EXERCISE INPUTS -
+--
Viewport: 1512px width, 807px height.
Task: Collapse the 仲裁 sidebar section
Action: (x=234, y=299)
+--
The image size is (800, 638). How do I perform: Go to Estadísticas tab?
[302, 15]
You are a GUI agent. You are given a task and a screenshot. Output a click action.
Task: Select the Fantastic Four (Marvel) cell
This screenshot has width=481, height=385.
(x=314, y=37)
+--
GIVEN REQUEST - Please echo the listing's lines verbatim, starting with the line containing "The image size" and ending with the line containing "(x=314, y=37)", both included.

PROBLEM SOLUTION -
The image size is (800, 638). How do I perform: Go to Estadísticas tab?
[302, 15]
You are a GUI agent. You are given a task and a screenshot. Output a click action.
Task: Select the Fantastic Four (Marvel) cell
This screenshot has width=481, height=385.
(x=314, y=37)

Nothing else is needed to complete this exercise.